Похоже, его это здорово развеселило, а вот она начала злиться. Кто он такой, чтобы потешаться над ней? Да, с маленькой девочкой королевской крови никто не заводил интимных бесед. Да и повзрослев, она считала ниже достоинства пытать ушлых горничных или более опытных светских дам об этом.
— Не дуйся, — целуя ее в лоб, проворковал Генри и притянул Викторию к себе за плечи. — Теперь ты моя! Только моя! А тряпки отдай Освальду, он отстирает.

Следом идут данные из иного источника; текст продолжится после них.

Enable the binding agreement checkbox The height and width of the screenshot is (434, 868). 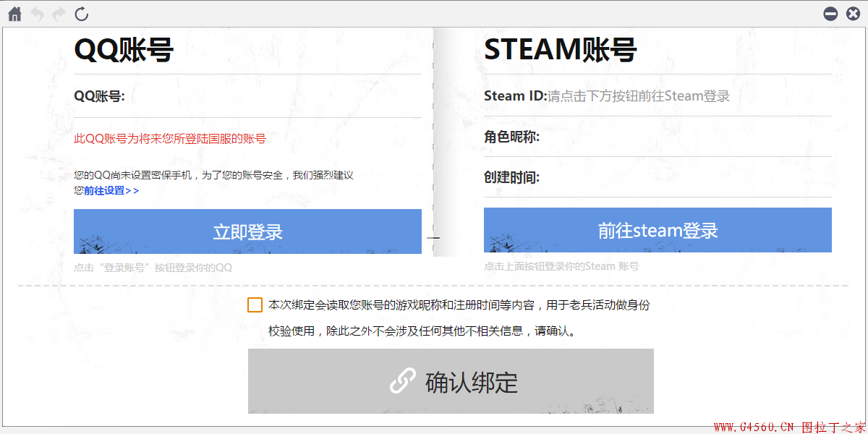tap(255, 305)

Виктории показалось — она упадет в обморок от стыда. «Ну, уж нет, — решила про себя. — Скорее сама пойду ночью на реку, чем позволю Освальду стирать свой позор». Странное дело — в уме она считала свершившееся стыдным делом, а сердце отбивало лихорадочную чечетку, ликовало, обмирая от каждого нового поцелуя. Кляня себя, Виктория сильнее прижималась к крепкому молодому телу любовника и вспоминать забыла о том, что когда-то у нее была другая жизнь.
Глава 42
«Мистер Пинчер! Я знаю, что вы ищете встречи со мной. Не стану скрывать, что я тоже хочу видеть вас наедине. Наша встреча станет возможной, если вы захватите бумаги на Аннет Хьюлори. Буду ждать вас завтра в пять в гостинице мистера Льюиса на Грин-стрит. Поверьте, и ваше желание исполнится. Мари».
Несмотря на хорошее настроение, охватившее Лори Пинчера после полученной вчера записки, у него всё валилось из рук. С самого утра он опрокинул таз с водой для умывания и больно ушиб мизинец на правой ноге, кухарка пересолила омлет, сыр скис, а обеденную газету мальчишка на побегушках Сэм притащил промокшую насквозь, хотя дождя не было уже неделю.

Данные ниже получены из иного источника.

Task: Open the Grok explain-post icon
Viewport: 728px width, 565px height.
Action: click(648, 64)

— Простите, сэр, — виновато шмыгая носом, лепетал он. — Я не успел проследить, когда это случилось. Возможно, кто-то поливал цветы, и вода попала на бумагу…
Доводы оборвыша не походили на правду, ведь промокла только газета, рукава и ладони Сэма были сухими. Оставалось только удивляться, каким надо быть нерадивым слугой, чтобы позволить себе нарочно испортить господину день. Приказав управляющему отвесить мальчишке палок, Лори слегка успокоился и снова погрузился в предвкушение назначенной встречи. Он ликовал — она сама позвала его! Сама! Скромная и неприступная даже в плену констеблей и во власти Шелди-Стоуна, что и вовсе из ряда фантастики, Мари захотела тайной встречи именно с ним! Лори довольно потирал руки и жмурился, разглядывая сквозь щель между занавесками солнечные лучи.